Longarm laughed and said, “That’s true enough, if I can lay my hands on the cuss, but who do YOu suggest I pick to fit my warrant?”
“I don’t know how I know this. Maybe it’s because there’s something sort of smug crawling around in them innocent eyes when you don’t think I’m looking. But I think you’re too satisfied about a job well done. I think you know where Cotton Younger is!”
Longarm’s mouth went dry as he forced himself to meet her level questioning gaze, but his voice was calm as he shrugged and said, “You have a lively imagination, ma’am. I told you the man we all thought was Cotton Younger wasn’t. That don’t leave us with anyone who answers to his description, does it?”
“I thought maybe you had your eye on one of the hands from Crooked Lance.”
“Do tell? What makes you say that?”
“The midget and the woman likely gunned those other lawmen, like you said. If they were sent out to free the man they thought was Cotton Younger, that makes sense. The other man, the man who was a member of the James-Younger gang could have only been killed by the real Cotton Younger!”
“Keep talking.”
“Don’t you see? The Hankses are private detectives who’d do anything for a dollar. That old man pretending to be a Canadian would have been valuable to them as an ally. Why would they have gunned him?”
“Beats me. Why would Cotton Younger have done it, if Cotton Younger wasn’t the man in your jail?”
“That’s simple. The real outlaw’s been hiding out in Crooked Lance all this time. You know we’re way off the beaten track, and ordinarily, no one would ever look for anyone there. Then a man answering to his description got picked up by us vigilantes and you know the rest. All hell broke loose. Old Chambrun-what’s-his-name came busting in to free his kinsman, learned we had the wrong man, and started to light out.
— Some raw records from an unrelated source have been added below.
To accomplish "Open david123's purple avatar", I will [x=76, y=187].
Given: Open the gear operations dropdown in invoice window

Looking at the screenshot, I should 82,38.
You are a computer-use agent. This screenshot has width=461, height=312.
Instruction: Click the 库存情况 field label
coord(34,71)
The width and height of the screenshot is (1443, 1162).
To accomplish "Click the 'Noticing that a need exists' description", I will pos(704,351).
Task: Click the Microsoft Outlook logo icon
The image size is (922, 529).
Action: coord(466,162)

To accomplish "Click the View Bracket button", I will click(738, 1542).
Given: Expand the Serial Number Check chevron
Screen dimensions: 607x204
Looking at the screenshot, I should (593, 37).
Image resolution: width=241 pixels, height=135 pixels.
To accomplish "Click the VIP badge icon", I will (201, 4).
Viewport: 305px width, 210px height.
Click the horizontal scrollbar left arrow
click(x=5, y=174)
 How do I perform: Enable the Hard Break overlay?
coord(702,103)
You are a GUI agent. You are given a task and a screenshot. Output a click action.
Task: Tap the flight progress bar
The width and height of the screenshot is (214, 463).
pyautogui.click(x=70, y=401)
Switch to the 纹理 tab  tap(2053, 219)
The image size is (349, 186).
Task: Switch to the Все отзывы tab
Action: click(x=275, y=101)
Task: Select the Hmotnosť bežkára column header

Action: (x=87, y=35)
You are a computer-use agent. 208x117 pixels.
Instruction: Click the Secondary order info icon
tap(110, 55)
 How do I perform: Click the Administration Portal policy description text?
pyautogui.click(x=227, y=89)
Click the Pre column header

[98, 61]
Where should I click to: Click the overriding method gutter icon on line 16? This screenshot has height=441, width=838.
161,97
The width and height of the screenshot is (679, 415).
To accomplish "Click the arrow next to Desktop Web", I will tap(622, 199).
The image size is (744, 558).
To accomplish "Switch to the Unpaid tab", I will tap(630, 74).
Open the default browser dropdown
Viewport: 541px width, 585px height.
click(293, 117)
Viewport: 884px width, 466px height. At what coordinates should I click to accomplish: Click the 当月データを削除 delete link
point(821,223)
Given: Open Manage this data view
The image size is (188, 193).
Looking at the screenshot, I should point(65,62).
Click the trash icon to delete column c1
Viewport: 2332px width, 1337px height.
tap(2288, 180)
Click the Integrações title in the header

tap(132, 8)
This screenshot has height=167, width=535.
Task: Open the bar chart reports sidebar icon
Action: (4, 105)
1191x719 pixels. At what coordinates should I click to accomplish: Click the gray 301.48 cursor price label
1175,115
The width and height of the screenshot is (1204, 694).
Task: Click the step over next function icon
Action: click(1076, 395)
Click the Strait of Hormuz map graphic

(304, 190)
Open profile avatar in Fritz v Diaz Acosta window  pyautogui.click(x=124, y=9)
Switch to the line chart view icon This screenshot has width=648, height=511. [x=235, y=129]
That’s when the real Cotton Younger might have killed him, to shut him up for good. The Mountie saw through the fake Canadian accent. No telling how many ways a reckless old outlaw could have been caught, later, knowing the whereabouts of a wanted man who aims to lay low in Crooked Lance for keeps!”
Unfortunately, she was hitting damned close to home, considering she hadn’t heard the dying Sailor Brown’s last, wondering protest about being gunned unexpectedly.
Longarm chuckled and said, “You’d have made a great detective yourself, Miss Kim. But you’re forgetting something. Nobody hereabouts fits Cotton Younger’s description. Timberline’s too big and the midget is a mite short. I don’t know exactly what color hair you and that other gal might have started out with, but even if it should be cotton-blonde, the feller I’m after is a man.” He didn’t think he should tell her how he knew that both she and Mabel Hanks were definitely female, so he added, “I’ve looked all the others over, more’n once. There ain’t one in a whole score of riders that would fit the wanted posters for Cotton Younger, real or not.”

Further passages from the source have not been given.